ASSIGNED TASK
Please return each record exactly, leaving nothing out.

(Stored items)
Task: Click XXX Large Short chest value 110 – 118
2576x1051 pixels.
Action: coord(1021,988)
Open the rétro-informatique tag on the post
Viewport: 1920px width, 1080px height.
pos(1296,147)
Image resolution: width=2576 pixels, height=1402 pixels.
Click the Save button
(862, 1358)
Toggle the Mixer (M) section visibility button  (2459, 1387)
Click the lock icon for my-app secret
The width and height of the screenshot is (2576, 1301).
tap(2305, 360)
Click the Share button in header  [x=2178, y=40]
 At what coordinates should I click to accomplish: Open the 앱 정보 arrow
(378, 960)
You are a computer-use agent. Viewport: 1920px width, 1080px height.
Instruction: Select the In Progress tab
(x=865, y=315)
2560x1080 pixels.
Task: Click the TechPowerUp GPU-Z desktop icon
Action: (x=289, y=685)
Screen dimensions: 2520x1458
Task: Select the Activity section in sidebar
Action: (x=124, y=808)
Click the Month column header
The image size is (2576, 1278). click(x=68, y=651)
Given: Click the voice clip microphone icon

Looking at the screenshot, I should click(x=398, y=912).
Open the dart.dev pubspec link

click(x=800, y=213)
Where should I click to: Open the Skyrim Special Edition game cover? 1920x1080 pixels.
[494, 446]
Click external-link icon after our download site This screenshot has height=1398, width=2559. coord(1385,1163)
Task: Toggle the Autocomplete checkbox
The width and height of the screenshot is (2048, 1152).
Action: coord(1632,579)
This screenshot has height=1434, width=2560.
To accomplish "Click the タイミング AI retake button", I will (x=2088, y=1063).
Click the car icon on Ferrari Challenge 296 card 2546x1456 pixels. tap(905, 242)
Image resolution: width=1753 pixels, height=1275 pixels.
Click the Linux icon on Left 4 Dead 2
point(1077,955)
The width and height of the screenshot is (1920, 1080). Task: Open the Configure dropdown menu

SOLUTION
Task: Click XXX Large Short chest value 110 – 118
2576x1051 pixels.
Action: coord(1021,988)
Open the rétro-informatique tag on the post
Viewport: 1920px width, 1080px height.
pos(1296,147)
Image resolution: width=2576 pixels, height=1402 pixels.
Click the Save button
(862, 1358)
Toggle the Mixer (M) section visibility button  (2459, 1387)
Click the lock icon for my-app secret
The width and height of the screenshot is (2576, 1301).
tap(2305, 360)
Click the Share button in header  [x=2178, y=40]
 At what coordinates should I click to accomplish: Open the 앱 정보 arrow
(378, 960)
You are a computer-use agent. Viewport: 1920px width, 1080px height.
Instruction: Select the In Progress tab
(x=865, y=315)
2560x1080 pixels.
Task: Click the TechPowerUp GPU-Z desktop icon
Action: (x=289, y=685)
Screen dimensions: 2520x1458
Task: Select the Activity section in sidebar
Action: (x=124, y=808)
Click the Month column header
The image size is (2576, 1278). click(x=68, y=651)
Given: Click the voice clip microphone icon

Looking at the screenshot, I should click(x=398, y=912).
Open the dart.dev pubspec link

click(x=800, y=213)
Where should I click to: Open the Skyrim Special Edition game cover? 1920x1080 pixels.
[494, 446]
Click external-link icon after our download site This screenshot has height=1398, width=2559. coord(1385,1163)
Task: Toggle the Autocomplete checkbox
The width and height of the screenshot is (2048, 1152).
Action: coord(1632,579)
This screenshot has height=1434, width=2560.
To accomplish "Click the タイミング AI retake button", I will (x=2088, y=1063).
Click the car icon on Ferrari Challenge 296 card 2546x1456 pixels. tap(905, 242)
Image resolution: width=1753 pixels, height=1275 pixels.
Click the Linux icon on Left 4 Dead 2
point(1077,955)
The width and height of the screenshot is (1920, 1080). Task: Open the Configure dropdown menu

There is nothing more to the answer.